I'm using beautifulsoup to try and locate a P tag in an xml parse tree based on its contents:
# Import required modules.
from datetime import date
import requests
from bs4 import BeautifulSoup
# Determine today's date.
today = date.today()
# Define the URL to be scraped.
url = f"https://www.ecfr.gov/api/versioner/v1/full/{today}/title-22.xml?chapter=I&subchapter=M&part=121§ion=121.1"
# Initialize a requests Response object.
page = requests.get(url)
# Parse the XML data with BeautifulSoup.
soup = BeautifulSoup(page.content, features="xml")

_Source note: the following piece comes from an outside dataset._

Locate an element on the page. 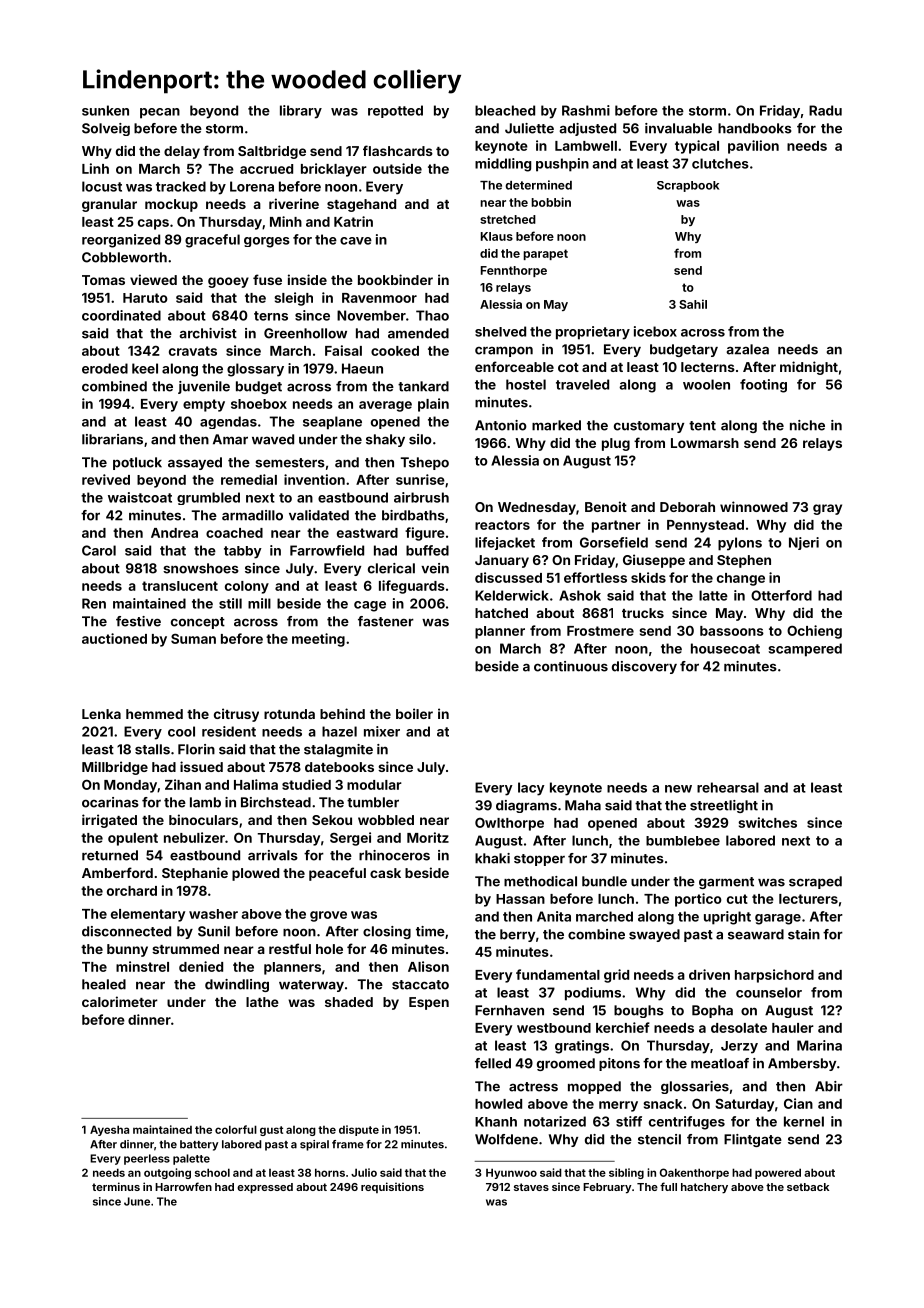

# Remove tags with irregular text.
for i in soup.find_all("P", text="(See § 125.4 of this subchapter for exemptions.) "):
print(i)
i.decompose()
When running this code, I receive a NoneType object (prints None to the console) even though I know the element exists by reviewing the XML file (including the trailing nbsp). Does beautiful soup have a problem with Unicode, or am I missing something else?
Thanks!
CodePudding user response:
Main issue is that text="(See § 125.4 of this subchapter for exemptions.) "
looks for an exact match, but wont find one, cause in your xml it looks like (<I>See</I> § 125.4 of this subchapter for exemptions.)
.
You could fix that behavior using css selectors
and :-soup-contains()
:
for i in soup.select('P:-soup-contains("See § 125.4 of this subchapter for exemptions.")'):
print(i)
i.decompose()
Example
from datetime import date
import requests
from bs4 import BeautifulSoup
# Determine today's date.
today = date.today()
# Define the URL to be scraped.
url = f"https://www.ecfr.gov/api/versioner/v1/full/{today}/title-22.xml?chapter=I&subchapter=M&part=121§ion=121.1"
# Initialize a requests Response object.
page = requests.get(url)
# Parse the XML data with BeautifulSoup.
soup = BeautifulSoup(page.content, features="xml")
# Remove tags with irregular text.
for i in soup.select('P:-soup-contains("See § 125.4 of this subchapter for exemptions.")'):
print(i)
i.decompose()